▸ **Work to complete**:
Count the lines below that hold the word "screenshot" and say how many, with no other text.

▸ **Given records**:
———

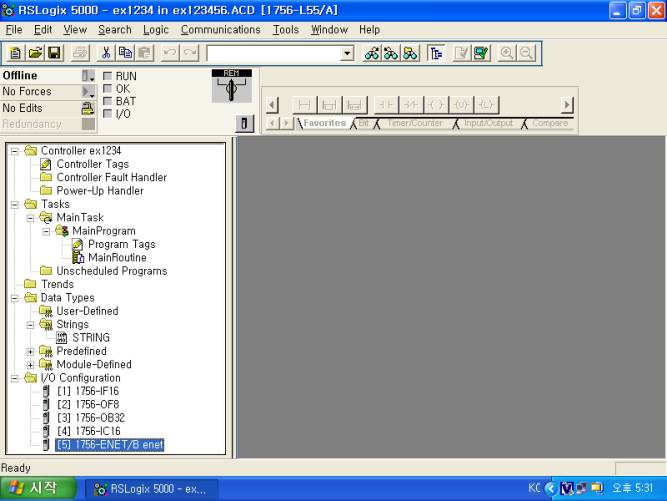Image resolution: width=667 pixels, height=501 pixels.
Task: Click the RSLogix 5000 taskbar button
Action: [150, 489]
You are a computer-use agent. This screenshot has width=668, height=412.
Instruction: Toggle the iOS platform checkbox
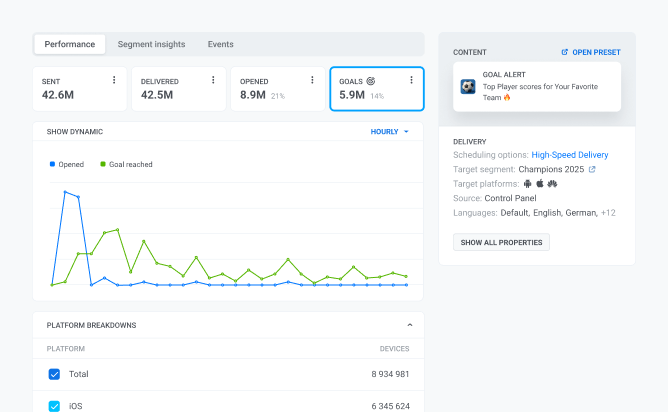55,406
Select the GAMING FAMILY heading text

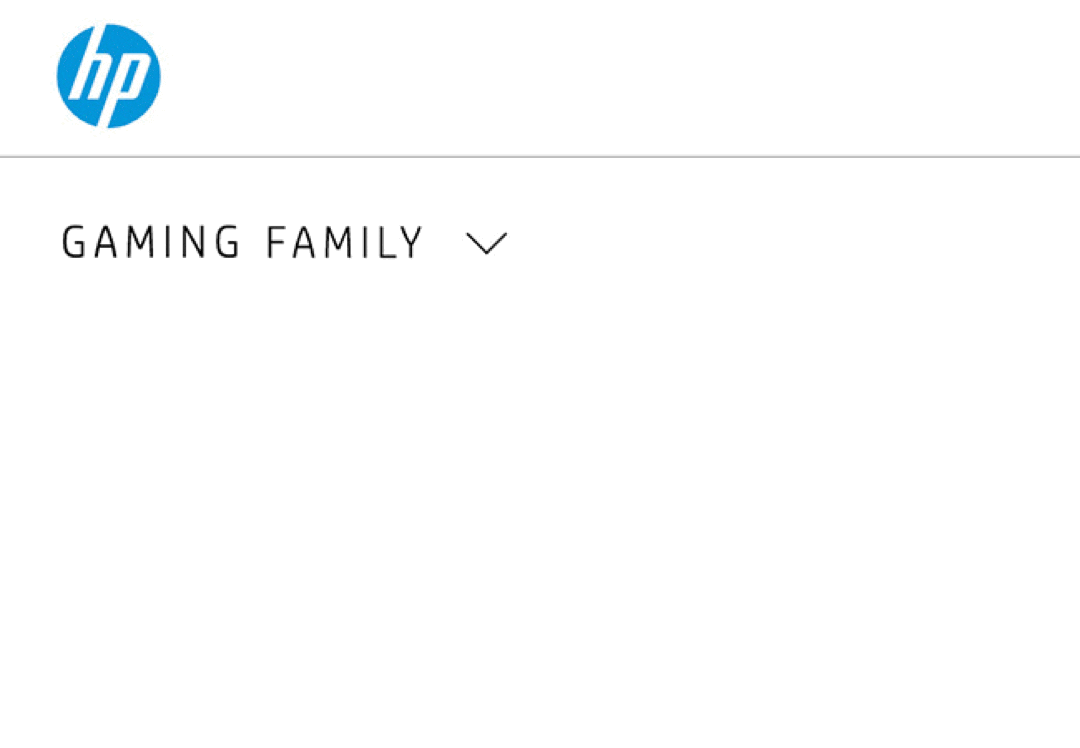coord(242,243)
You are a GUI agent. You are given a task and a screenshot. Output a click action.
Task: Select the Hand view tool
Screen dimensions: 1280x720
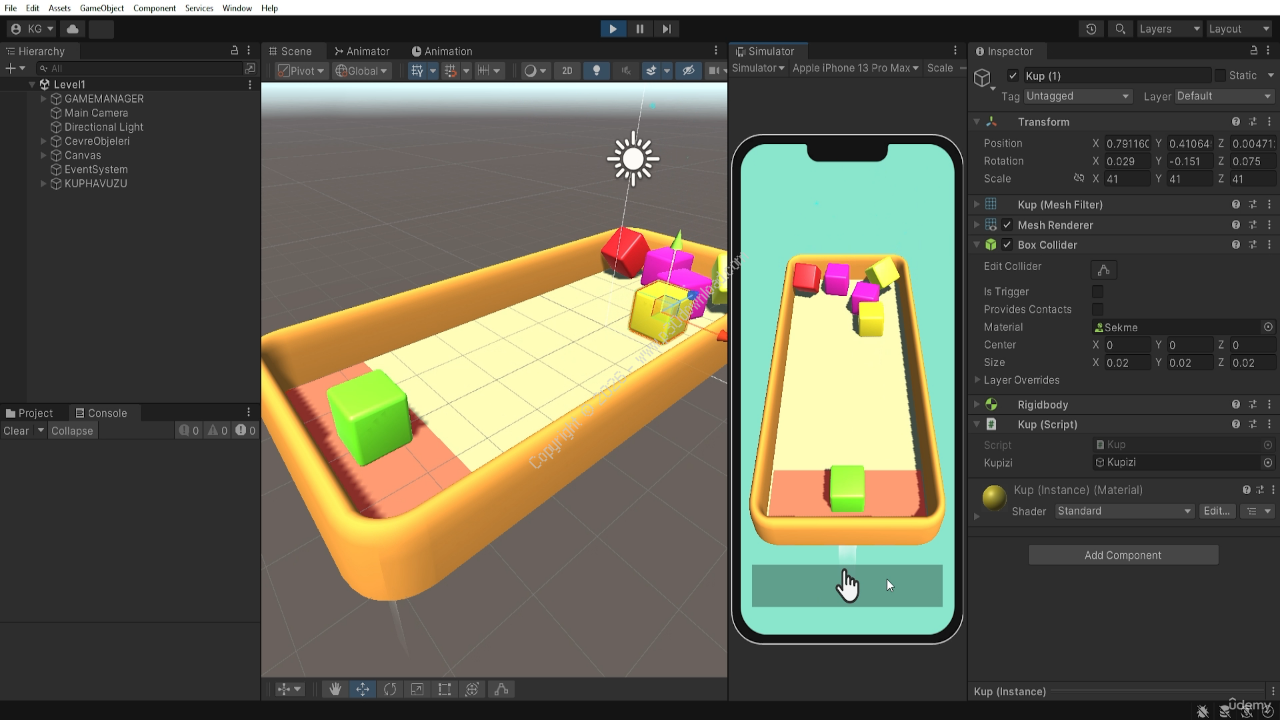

———

▸ **Answer to this task**:
2